───── Text section
As I stroll down the path of life, I am amazed where I find lessons in wisdom. A typical setting, experience, or everyday object can bring new insight and understanding in the right context. These lessons can be applied to other facets of our relationships and influence our view of the world if we are willing to observe. As I contemplate the discussion underway in our school districts on the merit of continuing sports and activities in the COVID environment, there are plenty of opportunities to apply life lessons, and possibly even learn some new ones. I am reminded of a lesson I once learned from a most peculiar source.
If you were to visit my home, besides my ever relaxing dog sprawled out in the middle of the living room, you might notice a rather odd item in a prominent position near the fireplace. It is an owl. Not a real owl, or even a cute owl. No, it is an ugly little thing that is missing feathers, possibly an eyeball, and has other ailments. For years this owl has popped up in various places throughout our home. I have hidden it in drawers, tried to get rid of it in yard sales, and even "accidentally" thrown it away, yet it persists.
Finally, after one of the many reappearances of my cycloptic feathered friend, I asked my wife why this seemingly insignificant object kept being saved. She shared an origin story that I witnessed but that had fled entirely from my memory. You see, when our daughter was only 6 years old, she had given the owl to my wife for Mother’s Day. My daughter had used her "tickets" for good behavior and purchased the owl from her school store. Rather than pick out a cool toy, awesome erasers, or a snack, she chose this gift for her mom. It was the first gift from our daughter that neither one of us knew anything about as her parents. For my wife, it represented the selfless heart of her child; for me, it was one less gift I had to buy and say it was from the kids (just kidding, maybe). Due to this symbolism, the owl could transcend aesthetics, functionality, and reason to find itself among our most guarded family treasures.
The lesson I learned was clear; I had been so concerned with ridding my house of the owl that I had failed to see the beauty it represented. I wanted others to see my perspective and was uncaring of theirs until I took the time to ask questions. I should have used the wisdom readily available from Francis of Assisi (c. 1182-1226) or, in more recent time, Stephen Covey (1932-2012), who suggests that it is best to seek to understand before we aim to be understood.
──────────
* **Things to do**
a. In the essay about the owl, why does the wife keep saving the owl?
b. Can you carry on the essay about the owl from the point where it stops?
These lines have no connection to the essay about the owl.
───── Entries shown
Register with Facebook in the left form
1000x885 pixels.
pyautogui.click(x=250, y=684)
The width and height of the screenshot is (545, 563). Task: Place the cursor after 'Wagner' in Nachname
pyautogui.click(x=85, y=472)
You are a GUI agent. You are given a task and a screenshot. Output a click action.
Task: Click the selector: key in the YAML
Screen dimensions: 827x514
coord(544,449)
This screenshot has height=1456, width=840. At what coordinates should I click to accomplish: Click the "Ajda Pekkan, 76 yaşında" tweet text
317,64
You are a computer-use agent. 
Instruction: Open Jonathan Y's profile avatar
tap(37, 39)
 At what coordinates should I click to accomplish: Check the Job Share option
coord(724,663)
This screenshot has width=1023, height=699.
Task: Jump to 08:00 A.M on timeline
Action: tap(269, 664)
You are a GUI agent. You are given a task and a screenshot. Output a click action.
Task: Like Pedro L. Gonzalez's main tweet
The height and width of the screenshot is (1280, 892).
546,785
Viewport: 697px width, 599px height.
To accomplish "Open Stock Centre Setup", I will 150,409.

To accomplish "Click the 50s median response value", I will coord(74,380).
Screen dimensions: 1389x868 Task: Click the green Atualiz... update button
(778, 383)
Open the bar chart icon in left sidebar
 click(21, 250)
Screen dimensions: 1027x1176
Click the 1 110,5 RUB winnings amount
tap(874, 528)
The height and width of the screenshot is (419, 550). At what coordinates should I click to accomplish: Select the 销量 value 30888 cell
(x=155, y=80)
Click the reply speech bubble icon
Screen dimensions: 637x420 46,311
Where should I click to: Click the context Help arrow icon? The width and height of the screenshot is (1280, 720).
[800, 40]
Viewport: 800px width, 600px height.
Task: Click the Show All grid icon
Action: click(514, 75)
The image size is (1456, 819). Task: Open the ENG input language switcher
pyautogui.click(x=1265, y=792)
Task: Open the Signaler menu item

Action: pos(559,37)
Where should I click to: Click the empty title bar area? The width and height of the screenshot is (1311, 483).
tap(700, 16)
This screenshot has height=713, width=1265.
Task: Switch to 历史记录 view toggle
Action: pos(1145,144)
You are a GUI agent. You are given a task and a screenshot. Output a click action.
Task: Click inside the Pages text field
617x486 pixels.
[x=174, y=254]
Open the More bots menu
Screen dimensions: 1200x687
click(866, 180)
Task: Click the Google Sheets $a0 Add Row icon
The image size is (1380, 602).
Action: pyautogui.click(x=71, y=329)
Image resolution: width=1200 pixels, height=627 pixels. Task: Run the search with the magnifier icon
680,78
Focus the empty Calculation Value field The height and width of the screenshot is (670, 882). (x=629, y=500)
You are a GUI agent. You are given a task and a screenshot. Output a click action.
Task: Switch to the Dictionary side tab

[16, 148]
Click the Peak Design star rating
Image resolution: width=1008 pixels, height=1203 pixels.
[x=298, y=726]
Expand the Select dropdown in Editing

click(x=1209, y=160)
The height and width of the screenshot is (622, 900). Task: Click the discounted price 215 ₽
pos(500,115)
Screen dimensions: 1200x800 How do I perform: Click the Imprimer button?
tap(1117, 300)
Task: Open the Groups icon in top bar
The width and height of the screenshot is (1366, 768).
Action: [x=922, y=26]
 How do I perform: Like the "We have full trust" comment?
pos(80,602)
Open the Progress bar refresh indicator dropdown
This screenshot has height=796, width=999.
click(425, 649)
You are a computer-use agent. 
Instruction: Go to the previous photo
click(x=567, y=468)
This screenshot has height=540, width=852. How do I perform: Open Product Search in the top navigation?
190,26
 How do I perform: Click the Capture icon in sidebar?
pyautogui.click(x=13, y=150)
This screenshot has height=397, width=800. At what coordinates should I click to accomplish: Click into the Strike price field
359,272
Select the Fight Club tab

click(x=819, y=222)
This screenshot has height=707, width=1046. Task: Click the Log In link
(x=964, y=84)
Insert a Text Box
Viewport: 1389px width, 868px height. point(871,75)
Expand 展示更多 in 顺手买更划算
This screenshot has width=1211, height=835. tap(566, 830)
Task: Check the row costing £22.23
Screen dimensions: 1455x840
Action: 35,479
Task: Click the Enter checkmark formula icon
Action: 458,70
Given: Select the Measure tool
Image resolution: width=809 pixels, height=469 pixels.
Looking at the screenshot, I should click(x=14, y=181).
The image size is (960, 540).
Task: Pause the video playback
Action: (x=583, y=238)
──────────
* **Set of answers**
a. When their daughter was 6, she used her good-behavior tickets at the school store to buy the owl as a Mother's Day gift, choosing it over a toy, erasers or a snack. For the wife, it represents her child's selfless heart, and that meaning makes it one of the family's most guarded treasures despite its looks.

b.
So what does this have to do with sports and activities? Everything!
Whether a parent and their child are sharing in the experience of a choir, dance, drama, debate, forensics, or in the athletic competitions of football or volleyball, there is something much more valuable than the mere activity taking place. Within the environment that these activities create, parents and children engage and see each other in new and meaningful ways. A daughter may demonstrate perseverance on her volleyball team, or a son may demonstrate courage by taking on a difficult stance in a debate. Both examples show growth and the development of traits that would be difficult to teach in other settings. Likewise, the parent who may not help a child with calculus can advise on being a good teammate or handling the pressure.
The good that these activities bring to the development of the child goes beyond hypothetical examples. Studies show that students who participate in activities are more successful in school. In one study, Dr. Jason Smith (2007) at the University of Alabama in Huntsville noted that students involved in extracurricular activities graduate more than 87% of the time than other students who graduated at a rate of 70%.
While there is no denying the risks in our current environment with COVID-19, we must recognize that coaches, athletic directors, teachers, and others are taking precautions to minimize danger. Further, we must allow parents and students to make choices that we will respect is theirs to make. My experience with the owl and the tiny bit of wisdom it shed (if you choose to use it) is to understand the situation from students and parents' perspective before pushing our own ideals.